One of my favorite books on writing is Writing for the Soul by Jerry Jenkins. In his book Jerry gives some excellent advice for Christian writers. For example, “We can’t write for other people’s souls unless ours are healthy.” Or how about this gem: “No writer ever arrives.” Jerry also advises, “Allow yourself to be moved, and write what moves you.” And one more, “Writers write. Dreamers talk about it.” As an inexperienced writer I read this book closely and tried to follow Jerry’s advice.
Counsel from an experienced person is always helpful, especially when we’re taking on a new challenge. With the COVID-19 pandemic sweeping across our planet in March 2020, the challenges individuals, businesses and places of worship were unprecedented. At Hillsdale Presbyterian Church, we originally cancelled our March 15, 22nd and 29th services. But soon realized we were going to be closed for a much longer time. As lay Pastor, particularly at the beginning, this was very stressful. It meant we would not be having a summer community fundraiser, our annual bake sale. And our anniversary service would likely be cancelled. Yet expenses like hydro, insurance and building maintenance would still be there. Would this pandemic be the nail in the coffin that would close our church after an incredible 169 years of ministry in the community.
Other churches such as Knox Presbyterian in Midland (our moderator Reverend Alton Ruff is the minister there) offered on-line services. With our own church being an elderly congregation we only have 2 or 3 people who use computers. So I directed those 2 or 3 towards the on-line services at Knox. I connected every so often with our congregation members to see how they were doing, and if they needed anything. It was my deepest prayer that when we eventually got together as a church family again, there would be no family members missing.
The Bible does talk about the importance of listening to counsel. I love what it says in Ecclesiastes 4:13, “Better a poor but wise youth than an old but foolish king who no longer knows how to heed a warning”. I have been reading up on recommendations from the Presbyterian Church of Canada.
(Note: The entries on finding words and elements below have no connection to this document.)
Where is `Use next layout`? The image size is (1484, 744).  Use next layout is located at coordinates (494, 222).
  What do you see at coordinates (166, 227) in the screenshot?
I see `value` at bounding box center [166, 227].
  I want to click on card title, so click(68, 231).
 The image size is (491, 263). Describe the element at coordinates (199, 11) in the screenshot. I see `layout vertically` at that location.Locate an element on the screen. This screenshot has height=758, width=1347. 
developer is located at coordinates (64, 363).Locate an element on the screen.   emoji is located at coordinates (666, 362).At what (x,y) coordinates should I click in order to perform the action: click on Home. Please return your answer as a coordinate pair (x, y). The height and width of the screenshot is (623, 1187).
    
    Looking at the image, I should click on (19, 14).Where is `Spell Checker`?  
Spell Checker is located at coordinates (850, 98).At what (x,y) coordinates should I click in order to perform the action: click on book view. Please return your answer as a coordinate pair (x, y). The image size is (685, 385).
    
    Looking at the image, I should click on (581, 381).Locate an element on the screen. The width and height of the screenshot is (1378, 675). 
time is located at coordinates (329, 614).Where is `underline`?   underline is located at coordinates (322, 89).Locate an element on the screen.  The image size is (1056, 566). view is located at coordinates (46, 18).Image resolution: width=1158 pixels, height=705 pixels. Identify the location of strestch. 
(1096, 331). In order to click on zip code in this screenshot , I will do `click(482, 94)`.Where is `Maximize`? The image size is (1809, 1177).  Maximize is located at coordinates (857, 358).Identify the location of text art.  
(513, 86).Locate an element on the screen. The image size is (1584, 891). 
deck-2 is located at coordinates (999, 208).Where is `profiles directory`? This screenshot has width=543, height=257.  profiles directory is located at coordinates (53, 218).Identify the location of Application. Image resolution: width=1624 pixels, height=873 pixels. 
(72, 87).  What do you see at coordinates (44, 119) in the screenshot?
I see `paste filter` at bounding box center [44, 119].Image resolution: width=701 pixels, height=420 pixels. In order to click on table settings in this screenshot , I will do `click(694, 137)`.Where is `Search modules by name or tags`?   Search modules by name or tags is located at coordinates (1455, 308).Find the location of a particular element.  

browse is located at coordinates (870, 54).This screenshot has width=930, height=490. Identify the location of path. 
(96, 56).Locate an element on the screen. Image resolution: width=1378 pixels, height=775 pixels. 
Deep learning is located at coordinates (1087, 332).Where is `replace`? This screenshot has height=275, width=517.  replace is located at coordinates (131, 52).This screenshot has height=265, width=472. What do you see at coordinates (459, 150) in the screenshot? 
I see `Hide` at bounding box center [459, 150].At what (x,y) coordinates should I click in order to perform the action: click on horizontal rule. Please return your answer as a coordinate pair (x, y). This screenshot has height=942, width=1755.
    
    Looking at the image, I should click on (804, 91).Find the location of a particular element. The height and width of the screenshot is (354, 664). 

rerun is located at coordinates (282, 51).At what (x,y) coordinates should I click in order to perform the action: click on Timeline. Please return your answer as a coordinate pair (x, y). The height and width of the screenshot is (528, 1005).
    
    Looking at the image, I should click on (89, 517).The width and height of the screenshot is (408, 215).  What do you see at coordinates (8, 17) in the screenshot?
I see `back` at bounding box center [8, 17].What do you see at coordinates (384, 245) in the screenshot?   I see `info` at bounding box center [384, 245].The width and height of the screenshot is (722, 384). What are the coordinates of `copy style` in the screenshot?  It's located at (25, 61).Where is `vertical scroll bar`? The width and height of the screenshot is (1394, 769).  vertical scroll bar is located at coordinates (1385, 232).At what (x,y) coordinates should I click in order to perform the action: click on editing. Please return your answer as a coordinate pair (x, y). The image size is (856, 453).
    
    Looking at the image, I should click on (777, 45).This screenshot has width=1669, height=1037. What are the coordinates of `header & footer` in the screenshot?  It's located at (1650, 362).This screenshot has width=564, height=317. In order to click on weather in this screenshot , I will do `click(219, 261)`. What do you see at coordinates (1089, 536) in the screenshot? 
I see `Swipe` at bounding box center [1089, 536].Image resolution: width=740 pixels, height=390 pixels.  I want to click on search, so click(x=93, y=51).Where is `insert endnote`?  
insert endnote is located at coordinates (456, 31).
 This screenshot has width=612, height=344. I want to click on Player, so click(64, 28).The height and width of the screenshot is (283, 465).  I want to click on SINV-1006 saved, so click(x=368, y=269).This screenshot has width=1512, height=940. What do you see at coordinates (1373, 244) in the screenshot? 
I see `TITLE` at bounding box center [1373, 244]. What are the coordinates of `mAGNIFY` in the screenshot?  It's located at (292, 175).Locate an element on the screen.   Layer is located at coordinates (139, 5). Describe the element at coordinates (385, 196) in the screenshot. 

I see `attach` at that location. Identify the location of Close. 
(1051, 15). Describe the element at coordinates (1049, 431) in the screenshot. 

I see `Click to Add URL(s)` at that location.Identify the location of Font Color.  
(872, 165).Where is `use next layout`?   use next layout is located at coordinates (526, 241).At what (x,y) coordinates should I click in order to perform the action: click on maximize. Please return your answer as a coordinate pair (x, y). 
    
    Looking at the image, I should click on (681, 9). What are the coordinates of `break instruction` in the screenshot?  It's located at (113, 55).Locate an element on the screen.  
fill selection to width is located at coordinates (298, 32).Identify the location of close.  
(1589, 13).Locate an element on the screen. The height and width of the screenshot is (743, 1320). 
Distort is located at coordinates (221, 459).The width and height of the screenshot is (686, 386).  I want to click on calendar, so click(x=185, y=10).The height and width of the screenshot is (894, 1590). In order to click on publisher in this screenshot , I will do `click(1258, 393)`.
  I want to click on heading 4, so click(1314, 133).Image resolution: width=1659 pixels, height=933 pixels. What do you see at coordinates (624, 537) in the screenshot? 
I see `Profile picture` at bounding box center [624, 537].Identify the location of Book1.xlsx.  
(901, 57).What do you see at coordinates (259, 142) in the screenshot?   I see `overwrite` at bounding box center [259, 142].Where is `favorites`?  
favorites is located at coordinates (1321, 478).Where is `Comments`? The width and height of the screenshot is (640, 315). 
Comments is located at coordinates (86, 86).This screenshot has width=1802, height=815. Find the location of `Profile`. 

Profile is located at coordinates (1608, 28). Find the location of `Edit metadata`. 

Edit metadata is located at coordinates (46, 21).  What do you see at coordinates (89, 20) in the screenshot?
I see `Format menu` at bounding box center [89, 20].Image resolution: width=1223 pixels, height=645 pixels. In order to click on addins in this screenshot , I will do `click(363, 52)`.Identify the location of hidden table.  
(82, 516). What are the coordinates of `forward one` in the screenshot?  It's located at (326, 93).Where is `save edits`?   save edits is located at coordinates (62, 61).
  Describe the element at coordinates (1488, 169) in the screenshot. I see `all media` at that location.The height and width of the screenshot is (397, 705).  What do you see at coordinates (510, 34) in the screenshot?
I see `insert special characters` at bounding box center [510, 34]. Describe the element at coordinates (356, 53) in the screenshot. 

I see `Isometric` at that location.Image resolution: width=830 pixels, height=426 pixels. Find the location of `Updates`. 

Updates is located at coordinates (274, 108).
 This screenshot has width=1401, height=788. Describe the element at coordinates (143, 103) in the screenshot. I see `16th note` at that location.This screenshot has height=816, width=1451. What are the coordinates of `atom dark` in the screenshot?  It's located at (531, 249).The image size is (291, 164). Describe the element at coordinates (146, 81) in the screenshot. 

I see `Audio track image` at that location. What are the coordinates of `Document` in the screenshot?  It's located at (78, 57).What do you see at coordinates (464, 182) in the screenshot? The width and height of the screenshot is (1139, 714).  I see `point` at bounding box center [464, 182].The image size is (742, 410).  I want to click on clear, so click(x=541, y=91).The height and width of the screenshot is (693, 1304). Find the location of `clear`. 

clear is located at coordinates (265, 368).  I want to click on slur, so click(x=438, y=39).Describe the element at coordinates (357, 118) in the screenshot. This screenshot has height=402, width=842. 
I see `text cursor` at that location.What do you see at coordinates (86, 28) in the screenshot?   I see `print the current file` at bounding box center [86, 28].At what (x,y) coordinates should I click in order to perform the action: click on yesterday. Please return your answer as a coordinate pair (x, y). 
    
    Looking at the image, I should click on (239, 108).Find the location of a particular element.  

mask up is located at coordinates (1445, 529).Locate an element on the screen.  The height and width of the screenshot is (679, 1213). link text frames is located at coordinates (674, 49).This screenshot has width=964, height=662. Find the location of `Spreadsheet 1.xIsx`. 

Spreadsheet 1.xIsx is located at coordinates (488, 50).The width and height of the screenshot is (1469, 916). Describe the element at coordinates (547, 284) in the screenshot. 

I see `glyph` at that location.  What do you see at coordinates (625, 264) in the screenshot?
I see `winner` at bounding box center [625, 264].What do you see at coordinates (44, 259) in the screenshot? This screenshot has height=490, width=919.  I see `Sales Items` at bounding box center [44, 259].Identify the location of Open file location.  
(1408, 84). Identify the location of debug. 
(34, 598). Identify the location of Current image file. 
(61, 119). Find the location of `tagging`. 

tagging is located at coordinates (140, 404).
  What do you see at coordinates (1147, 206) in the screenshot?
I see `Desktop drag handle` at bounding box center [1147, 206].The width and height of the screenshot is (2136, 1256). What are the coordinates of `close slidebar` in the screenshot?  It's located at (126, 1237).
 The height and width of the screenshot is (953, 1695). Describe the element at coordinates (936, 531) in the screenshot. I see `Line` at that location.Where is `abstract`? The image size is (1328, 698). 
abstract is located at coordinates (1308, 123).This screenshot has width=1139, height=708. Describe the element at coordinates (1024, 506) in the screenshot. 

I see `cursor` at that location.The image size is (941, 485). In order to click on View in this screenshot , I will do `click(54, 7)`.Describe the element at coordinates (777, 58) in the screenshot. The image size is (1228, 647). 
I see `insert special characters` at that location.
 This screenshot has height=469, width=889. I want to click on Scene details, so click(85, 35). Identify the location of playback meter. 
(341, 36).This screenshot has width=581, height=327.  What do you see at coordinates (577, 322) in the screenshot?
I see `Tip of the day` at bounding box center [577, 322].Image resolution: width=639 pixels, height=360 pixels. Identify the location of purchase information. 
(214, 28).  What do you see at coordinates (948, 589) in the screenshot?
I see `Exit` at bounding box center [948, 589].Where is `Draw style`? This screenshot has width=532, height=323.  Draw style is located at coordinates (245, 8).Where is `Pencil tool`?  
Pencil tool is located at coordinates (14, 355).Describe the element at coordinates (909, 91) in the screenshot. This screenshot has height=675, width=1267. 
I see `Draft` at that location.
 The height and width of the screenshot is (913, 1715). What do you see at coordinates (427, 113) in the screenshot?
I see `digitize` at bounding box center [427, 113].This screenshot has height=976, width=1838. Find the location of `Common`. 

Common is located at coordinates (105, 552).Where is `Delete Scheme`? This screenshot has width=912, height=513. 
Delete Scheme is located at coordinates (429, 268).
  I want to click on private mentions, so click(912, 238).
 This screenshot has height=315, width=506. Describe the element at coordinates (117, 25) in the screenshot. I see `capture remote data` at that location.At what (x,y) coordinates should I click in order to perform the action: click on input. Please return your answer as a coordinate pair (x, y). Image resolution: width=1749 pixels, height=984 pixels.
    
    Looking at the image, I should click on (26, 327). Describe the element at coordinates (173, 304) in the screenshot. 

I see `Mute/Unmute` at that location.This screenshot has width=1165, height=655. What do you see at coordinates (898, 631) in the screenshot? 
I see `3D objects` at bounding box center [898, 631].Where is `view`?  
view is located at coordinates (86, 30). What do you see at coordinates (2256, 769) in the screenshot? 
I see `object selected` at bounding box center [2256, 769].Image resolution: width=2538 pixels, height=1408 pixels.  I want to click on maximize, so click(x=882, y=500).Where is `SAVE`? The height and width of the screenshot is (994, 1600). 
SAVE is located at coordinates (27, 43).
Plus learning what are other churches doing. And I checked often on the Simcoe Muskoka District Health Unit website for the ever evolving new and changing information on COVID-19. We are an elderly congregation, with several members quite vulnerable. Whenever we did open we would have to be as safe as we possibly could.
On August 23, 2020 we met for an outdoor back parking lot socially distanced meeting. I really wanted to hear 1st hand what people thought about reopening. It was decided we will be re-opening on Sunday September 13th, 2020 at our regular time of 10:30 am. People are eager to return to church. Face coverings will be required as mandated by the health unit. There will stations set up at the back and front entrance with alcohol based hand sanitizer. We are meeting downstairs where it is easier for chairs to be set up at least 2 meters (6 feet) from each other in all directions. There are 26 socially distanced chairs set up downstairs. Space for all of our congregation plus some visitors, And there will be COVID-19 public signage.
September 13th will be 27 weeks since we previously met on March 8th. That was such a long time ago. That was 5 weeks before Easter. The clocks were on the old time. And there was still snow on the ground. The new normal will be different, and there will no doubt be some sort of awkwardness getting used to. On the other hand after 27 weeks of not gathering as a church family, it will be so refreshingly wonderful to meet again. Gospel singer Cochren & Co. sings in his song Church (Take Me Back), “It’s not a trophy for the winners, it’s a shelter for the sinners. It’s right where I belong”. As the Psalmist says in Psalm 122:1, “I was glad when they said unto me. Let us go the the House of the Lord.